Today I was able to tag along on the visit to the Martin Luther King, Jr. Historic District. It was an educational and inspirational afternoon. No trip to Atlanta is complete without a visit to the community that produced one of our nation’s greatest leaders.
The historic district runs along Auburn Avenue and includes the Ebenezer Baptist Church where both MLK Jr. and his father served as ministers. The family lived just down the street and the family home sat with traditional “shot gun” homes just across the street while next door and up the street were mostly larger homes of the more well-to-do families. On the other side of MLK Jr.’s childhood home was a fire department. Since the fire department would only hire white fire fighters at the time, it wasn’t uncommon for the King children to play basketball with the white firemen next door. The family house seemed to have been at a crossroads of economic and racial diversity – yet the neighborhood was peaceful and thriving.
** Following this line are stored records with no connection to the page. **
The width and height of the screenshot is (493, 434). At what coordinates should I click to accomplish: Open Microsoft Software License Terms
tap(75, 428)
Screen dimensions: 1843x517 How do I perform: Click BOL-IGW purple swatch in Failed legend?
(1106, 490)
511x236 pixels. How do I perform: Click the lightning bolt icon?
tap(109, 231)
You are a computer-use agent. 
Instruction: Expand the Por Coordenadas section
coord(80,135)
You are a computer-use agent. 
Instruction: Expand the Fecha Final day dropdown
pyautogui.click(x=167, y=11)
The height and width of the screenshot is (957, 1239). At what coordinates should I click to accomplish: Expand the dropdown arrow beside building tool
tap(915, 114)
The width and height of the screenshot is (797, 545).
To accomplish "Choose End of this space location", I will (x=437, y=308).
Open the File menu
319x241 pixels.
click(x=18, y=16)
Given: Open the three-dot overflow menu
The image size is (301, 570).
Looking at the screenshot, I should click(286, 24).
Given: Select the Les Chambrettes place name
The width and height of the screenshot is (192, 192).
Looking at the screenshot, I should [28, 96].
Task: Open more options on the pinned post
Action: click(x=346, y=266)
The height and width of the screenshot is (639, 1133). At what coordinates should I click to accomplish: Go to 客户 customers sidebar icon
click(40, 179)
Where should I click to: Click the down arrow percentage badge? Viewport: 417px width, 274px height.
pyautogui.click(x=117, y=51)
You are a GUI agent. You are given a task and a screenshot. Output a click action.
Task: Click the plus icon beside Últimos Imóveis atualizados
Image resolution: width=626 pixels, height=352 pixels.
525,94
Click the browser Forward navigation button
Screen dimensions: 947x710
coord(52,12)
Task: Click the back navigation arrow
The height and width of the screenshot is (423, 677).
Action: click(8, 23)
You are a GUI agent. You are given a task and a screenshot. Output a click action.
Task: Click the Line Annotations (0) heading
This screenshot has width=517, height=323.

Martin Luther King, Jr. often referred to the “beloved community” in his writings. King’s vision of a “beloved community” is a completely integrated community where love, justice and brotherhood are demonstrated in all aspects of social life. It sounds like, for at least a brief time, his childhood neighborhood personified the “beloved community.”
The King family and other organizations are working to preserve one of our true national treasures. If you missed the tour today, I hope you’ll have time to squeeze in a visit before leaving town.
Catherine England is the communications officer at The David and Lucile Packard Foundation.